Publiziert am: 22.11.2019

Ein Ausgleich mit Fragezeichen

STAF – Vor dem Hintergrund eines neuen Steuerparadigmas, das am G20-Gipfel beschlossen wurde, sind die Kantone dabei, die Steuerreform und AHV-Finanzierung (STAF) umzusetzen. Ein Balanceakt, der kantonale Kompromisse erfordert und Unsicherheit über den interkantonalen Finanzausgleich schafft.

Die zukünftigen Steuerpläne der OECD setzen die Schweiz stark unter Druck. Mit der Einführung einer digitalen Steuer und der Harmonisierung der Einkommenssteuersätze wird der Paradigmenwechsel weitreichende Folgen haben. Steuern werden nun dort geschuldet, wo das Unternehmen eine bedeutende wirtschaftliche Präsenz hat und nicht mehr (nur) dort, wo es seinen Hauptsitz hat.

In seinen Grundzügen verändert das OECD-Projekt die gesamte Logik des Steuerwettbewerbs und wird das Gleichgewicht, das in den Kantonen mit den Steuerreformen eben erst gefunden wurde, zweifellos stören. Macht die Umsetzung der STAF (Steuerreform und AHV-Finanzierung) in den Kantonen vor diesem Hintergrund überhaupt Sinn?

Im Moment ja. Denn der Zeitplan, den die G20 der OECD für die Einführung dieser neuen digitalen Steuer vorgibt, ist sehr ambitioniert (Ende 2020). Es ist aber sehr wahrscheinlich, dass die ganze Übung tatsächlich viel länger dauern wird.

Nicht alle Kantone gleich weit in der Umsetzung

Das Schweizer Volk hat die STAF mit der Volksabstimmung vom 19. Mai 2019 angenommen. Das Bundesgesetz tritt am 1. Januar 2020 gemäss dem Beschluss des Bundesrats vom 14. Juni 2019 in Kraft.

Mit der Abschaffung von Steuersystemen, die nicht mehr den internationalen Standards entsprechen, erfüllt die STAF das Ziel und macht Platz für international verträgliche Steuermassnahmen. Mit klaren Rahmenbedingungen macht sie den Weg frei für Kompromisse auf kantonaler Ebene und lässt den Kantonen Spielraum für unterschiedliche, auf den wirtschaftlichen Kontext und die politischen Bedürfnisse abgestimmte Unternehmenssteuerreformen.

Der Zeitplan für die Umsetzung der STAF in den Kantonen ist eng, und viele Kantone haben bereits über die Vorlage abgestimmt (Basel-Stadt, Glarus, Genf, Freiburg, St. Gallen, Neuenburg, Schwyz, Luzern, Zürich, Zug und Obwalden). Andere stehen kurz vor der Abstimmung (Uri, Nidwalden, Basel-Landschaft), haben einen Kompromiss gefunden (Schaffhausen, Graubünden, Aargau) oder stehen kurz vor dem Abschluss der Arbeiten zur Umsetzung auf kantonaler Ebene (z. B. Thurgau, Appenzell Ausserrhoden, Tessin, Jura und Wallis).

### Datenauszug
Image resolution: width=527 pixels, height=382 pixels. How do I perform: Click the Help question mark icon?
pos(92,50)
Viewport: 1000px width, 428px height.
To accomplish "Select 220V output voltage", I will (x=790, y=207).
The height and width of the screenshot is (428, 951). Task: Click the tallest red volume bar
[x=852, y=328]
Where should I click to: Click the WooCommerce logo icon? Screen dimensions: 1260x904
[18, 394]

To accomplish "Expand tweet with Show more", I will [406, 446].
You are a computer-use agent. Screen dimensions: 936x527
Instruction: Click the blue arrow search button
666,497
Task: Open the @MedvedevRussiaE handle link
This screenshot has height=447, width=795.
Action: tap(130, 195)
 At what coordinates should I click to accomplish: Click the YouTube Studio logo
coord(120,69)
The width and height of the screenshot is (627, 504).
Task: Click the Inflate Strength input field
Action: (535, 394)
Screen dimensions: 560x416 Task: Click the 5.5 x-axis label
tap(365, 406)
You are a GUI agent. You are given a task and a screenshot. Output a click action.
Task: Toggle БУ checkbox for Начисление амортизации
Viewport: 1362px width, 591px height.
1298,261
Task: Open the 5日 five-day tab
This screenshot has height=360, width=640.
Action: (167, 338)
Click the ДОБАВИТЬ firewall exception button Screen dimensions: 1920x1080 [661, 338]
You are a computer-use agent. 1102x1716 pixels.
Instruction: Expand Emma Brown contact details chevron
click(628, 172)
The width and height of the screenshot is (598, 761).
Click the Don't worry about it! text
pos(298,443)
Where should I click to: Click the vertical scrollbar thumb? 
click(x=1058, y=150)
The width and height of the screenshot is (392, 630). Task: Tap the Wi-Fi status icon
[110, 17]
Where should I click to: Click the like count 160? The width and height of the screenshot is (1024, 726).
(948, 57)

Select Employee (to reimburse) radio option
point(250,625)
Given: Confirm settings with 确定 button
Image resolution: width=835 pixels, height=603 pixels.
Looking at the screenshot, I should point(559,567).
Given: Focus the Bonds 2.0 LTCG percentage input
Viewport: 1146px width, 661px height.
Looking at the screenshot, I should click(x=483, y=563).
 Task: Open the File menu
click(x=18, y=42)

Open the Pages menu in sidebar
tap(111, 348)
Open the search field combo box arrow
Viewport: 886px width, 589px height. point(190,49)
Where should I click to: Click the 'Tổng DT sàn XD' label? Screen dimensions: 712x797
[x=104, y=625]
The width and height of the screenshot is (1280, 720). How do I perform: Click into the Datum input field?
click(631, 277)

### Arbeitsauftrag
Entscheiden Sie für jede der folgenden Aussagen, ob sie mit dem Textauszug übereinstimmt, und belegen Sie Ihr Ja oder Nein mit den entscheidenden Worten des Textes im genauen Wortlaut.
(a) Die STAF wurde im Mai 2019 in einer Volksabstimmung angenommen.
(b) Das Bundesgesetz tritt am 14. Juni 2019 in Kraft.
(c) Der Kanton Aargau hat bereits über die Vorlage abgestimmt.

### Lösung
(a) Ja: „Das Schweizer Volk hat die STAF mit der Volksabstimmung vom 19. Mai 2019 angenommen.“
(b) Nein: „Das Bundesgesetz tritt am 1. Januar 2020 gemäss dem Beschluss des Bundesrats vom 14. Juni 2019 in Kraft.“
(c) Nein: „haben einen Kompromiss gefunden (Schaffhausen, Graubünden, Aargau)“